→ Your goal:
Gather every line of the records that contains the string "step", treating uppercase and lowercase as distinct.
· · · · ·
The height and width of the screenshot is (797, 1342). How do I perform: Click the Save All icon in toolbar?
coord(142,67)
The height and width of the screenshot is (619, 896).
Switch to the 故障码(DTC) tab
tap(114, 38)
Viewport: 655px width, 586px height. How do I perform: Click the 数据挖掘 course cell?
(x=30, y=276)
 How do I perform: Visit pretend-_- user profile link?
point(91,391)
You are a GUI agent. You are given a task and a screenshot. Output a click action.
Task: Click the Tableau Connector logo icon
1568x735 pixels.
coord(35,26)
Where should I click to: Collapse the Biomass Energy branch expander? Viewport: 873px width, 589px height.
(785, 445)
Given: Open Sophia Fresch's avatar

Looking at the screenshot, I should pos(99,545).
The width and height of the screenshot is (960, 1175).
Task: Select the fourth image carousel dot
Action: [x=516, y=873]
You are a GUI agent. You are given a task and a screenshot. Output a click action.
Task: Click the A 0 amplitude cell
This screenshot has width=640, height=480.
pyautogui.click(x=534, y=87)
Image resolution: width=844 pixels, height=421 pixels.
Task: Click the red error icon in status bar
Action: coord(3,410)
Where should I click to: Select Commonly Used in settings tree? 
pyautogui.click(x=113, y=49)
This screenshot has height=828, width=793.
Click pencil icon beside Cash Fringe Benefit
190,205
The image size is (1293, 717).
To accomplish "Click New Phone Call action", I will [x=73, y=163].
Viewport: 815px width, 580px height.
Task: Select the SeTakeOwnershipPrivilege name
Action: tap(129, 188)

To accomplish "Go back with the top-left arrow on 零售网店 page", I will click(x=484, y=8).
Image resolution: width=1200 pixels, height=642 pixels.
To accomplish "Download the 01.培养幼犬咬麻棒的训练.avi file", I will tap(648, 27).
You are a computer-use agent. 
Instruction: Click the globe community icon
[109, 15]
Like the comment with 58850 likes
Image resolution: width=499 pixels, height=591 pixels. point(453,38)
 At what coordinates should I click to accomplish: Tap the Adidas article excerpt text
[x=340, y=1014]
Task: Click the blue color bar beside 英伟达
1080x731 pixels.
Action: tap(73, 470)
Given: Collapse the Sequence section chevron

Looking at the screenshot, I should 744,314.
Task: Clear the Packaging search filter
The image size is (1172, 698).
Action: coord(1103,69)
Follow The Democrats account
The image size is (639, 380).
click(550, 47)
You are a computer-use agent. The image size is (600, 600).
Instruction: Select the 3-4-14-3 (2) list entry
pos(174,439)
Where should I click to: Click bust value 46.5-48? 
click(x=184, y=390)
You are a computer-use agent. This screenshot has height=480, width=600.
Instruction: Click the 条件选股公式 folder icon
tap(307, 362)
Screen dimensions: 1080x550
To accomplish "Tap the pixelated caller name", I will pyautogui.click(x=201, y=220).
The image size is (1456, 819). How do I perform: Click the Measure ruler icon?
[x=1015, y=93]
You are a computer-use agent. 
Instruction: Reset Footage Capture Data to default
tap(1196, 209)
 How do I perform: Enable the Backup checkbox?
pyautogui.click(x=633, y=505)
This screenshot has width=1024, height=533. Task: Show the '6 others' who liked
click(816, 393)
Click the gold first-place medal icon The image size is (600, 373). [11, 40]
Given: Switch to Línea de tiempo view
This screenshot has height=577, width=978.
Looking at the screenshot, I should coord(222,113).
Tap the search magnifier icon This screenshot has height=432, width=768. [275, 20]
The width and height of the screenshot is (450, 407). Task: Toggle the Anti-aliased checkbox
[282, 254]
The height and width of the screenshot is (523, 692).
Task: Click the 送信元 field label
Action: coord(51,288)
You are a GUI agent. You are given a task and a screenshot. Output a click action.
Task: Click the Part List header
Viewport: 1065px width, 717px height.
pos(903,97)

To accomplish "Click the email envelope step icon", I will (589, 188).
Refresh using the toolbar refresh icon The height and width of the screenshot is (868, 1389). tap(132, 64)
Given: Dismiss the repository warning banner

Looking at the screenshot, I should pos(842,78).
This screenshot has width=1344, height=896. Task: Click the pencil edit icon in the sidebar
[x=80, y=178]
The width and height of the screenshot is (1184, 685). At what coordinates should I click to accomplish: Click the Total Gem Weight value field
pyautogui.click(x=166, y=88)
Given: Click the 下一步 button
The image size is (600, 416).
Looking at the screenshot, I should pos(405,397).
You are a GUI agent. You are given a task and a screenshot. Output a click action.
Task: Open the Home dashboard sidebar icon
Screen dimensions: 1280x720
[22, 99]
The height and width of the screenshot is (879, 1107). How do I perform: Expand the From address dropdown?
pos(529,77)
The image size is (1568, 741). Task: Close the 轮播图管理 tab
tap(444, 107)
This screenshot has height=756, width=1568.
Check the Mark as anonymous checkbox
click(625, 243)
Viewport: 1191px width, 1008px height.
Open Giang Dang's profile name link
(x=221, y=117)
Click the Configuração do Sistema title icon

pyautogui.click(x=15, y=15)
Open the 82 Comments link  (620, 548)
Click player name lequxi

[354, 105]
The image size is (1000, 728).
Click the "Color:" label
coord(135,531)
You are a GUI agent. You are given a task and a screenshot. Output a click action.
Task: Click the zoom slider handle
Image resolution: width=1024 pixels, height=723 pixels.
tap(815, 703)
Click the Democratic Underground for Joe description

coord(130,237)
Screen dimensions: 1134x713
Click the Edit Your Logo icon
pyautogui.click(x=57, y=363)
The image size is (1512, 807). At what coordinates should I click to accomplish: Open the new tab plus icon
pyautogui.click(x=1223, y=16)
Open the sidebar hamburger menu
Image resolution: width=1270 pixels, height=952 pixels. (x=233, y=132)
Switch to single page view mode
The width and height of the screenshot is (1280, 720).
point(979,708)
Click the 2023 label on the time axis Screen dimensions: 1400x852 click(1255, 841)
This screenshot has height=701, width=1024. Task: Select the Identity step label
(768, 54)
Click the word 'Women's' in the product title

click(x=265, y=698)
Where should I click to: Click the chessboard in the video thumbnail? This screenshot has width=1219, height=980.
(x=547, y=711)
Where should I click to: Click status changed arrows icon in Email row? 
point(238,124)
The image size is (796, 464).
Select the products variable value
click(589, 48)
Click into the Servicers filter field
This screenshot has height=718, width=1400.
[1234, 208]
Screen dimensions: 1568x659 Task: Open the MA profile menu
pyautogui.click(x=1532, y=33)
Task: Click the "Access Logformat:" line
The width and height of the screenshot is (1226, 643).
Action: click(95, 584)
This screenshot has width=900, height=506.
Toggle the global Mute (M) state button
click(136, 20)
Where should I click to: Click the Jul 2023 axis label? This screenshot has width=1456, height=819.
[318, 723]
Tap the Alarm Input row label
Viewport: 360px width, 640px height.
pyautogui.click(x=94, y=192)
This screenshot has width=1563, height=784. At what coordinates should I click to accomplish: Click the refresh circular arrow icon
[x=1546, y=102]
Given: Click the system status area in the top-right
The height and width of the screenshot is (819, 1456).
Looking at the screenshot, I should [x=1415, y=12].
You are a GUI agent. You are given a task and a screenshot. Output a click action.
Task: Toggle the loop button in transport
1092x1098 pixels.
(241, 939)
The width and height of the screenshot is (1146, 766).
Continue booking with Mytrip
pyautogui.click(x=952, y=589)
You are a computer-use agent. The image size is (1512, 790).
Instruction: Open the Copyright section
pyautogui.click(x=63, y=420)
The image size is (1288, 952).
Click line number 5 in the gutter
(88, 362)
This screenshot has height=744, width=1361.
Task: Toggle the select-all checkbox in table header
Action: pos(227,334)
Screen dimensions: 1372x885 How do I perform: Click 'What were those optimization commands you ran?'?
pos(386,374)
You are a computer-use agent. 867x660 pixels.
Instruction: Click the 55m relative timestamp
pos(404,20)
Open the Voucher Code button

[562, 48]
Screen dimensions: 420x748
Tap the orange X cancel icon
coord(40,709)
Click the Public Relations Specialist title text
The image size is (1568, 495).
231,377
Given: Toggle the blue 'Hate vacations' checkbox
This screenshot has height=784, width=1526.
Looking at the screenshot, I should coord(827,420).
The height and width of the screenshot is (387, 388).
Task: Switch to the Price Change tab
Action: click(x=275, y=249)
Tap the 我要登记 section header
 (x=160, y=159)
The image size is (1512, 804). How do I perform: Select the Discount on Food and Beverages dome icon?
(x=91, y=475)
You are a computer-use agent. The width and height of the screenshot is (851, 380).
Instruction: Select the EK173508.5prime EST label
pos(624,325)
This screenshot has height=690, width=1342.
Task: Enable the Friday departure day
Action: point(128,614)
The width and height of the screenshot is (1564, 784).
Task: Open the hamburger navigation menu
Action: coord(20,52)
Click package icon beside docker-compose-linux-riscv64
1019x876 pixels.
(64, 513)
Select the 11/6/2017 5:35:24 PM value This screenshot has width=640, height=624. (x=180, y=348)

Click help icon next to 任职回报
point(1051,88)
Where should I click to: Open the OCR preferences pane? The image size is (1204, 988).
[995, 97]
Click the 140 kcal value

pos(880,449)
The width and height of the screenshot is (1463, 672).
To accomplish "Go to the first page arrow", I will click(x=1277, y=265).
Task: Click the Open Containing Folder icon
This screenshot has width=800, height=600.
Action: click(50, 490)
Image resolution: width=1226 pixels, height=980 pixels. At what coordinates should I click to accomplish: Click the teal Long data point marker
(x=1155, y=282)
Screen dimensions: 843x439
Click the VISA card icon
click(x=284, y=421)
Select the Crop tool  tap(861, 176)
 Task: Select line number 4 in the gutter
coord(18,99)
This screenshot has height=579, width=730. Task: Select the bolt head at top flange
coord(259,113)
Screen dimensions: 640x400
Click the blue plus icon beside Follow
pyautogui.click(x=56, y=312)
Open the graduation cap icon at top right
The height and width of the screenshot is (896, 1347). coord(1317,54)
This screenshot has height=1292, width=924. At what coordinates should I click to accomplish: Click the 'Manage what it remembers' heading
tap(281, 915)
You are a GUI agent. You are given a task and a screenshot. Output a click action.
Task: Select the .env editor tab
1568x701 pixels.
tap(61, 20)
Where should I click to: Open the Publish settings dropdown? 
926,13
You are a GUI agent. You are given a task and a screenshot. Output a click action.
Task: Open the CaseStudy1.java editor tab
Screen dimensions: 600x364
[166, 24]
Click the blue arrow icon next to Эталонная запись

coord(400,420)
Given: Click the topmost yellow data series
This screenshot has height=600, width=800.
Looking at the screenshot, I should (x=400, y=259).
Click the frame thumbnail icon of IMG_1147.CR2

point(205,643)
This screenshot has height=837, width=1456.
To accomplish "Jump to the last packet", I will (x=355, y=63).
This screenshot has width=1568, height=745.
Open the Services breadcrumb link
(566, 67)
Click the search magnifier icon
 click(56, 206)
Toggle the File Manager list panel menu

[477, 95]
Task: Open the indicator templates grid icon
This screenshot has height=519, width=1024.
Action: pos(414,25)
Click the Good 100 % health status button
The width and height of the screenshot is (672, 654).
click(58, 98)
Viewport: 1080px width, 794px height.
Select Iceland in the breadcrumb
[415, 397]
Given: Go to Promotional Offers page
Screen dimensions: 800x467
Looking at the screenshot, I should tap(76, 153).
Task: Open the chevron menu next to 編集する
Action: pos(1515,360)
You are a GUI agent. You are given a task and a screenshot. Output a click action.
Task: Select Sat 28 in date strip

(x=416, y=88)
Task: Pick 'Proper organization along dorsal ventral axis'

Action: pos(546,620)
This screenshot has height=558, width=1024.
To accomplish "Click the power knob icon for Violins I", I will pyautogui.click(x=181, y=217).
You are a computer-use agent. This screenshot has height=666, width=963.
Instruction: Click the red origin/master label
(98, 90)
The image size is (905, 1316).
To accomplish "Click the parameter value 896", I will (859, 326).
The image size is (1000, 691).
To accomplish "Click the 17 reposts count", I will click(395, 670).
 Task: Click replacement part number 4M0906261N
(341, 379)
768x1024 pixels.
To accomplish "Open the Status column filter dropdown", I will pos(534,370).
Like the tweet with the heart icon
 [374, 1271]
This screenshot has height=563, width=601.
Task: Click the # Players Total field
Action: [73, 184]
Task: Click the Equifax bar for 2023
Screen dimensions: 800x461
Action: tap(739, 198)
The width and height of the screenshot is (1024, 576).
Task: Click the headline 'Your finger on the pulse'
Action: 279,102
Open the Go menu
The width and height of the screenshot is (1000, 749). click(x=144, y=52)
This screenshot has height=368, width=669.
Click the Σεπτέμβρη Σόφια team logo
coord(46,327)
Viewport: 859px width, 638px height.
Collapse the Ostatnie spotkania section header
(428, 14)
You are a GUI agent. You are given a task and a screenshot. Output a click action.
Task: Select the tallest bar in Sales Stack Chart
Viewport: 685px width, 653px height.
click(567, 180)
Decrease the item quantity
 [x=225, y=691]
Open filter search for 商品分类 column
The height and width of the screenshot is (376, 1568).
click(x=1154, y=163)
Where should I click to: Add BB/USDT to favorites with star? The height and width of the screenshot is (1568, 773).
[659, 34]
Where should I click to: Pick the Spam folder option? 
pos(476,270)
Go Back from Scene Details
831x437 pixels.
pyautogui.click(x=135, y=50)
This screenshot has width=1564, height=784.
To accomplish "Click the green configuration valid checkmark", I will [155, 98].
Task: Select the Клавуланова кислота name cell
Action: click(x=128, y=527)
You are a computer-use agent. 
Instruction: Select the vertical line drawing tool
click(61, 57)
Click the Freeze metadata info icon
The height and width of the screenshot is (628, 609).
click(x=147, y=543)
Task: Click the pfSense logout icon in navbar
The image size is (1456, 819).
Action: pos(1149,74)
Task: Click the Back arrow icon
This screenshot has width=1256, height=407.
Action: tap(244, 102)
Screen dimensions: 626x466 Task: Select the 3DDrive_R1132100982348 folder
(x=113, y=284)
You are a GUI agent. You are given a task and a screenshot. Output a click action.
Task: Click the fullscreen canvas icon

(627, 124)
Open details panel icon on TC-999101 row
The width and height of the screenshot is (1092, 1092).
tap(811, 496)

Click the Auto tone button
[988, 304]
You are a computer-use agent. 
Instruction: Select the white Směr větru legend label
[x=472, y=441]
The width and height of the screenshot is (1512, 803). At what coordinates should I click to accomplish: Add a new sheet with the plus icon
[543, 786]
· · · · ·
→ The completed task:
To accomplish "Click the email envelope step icon", I will (589, 188).
This screenshot has height=701, width=1024. Task: Select the Identity step label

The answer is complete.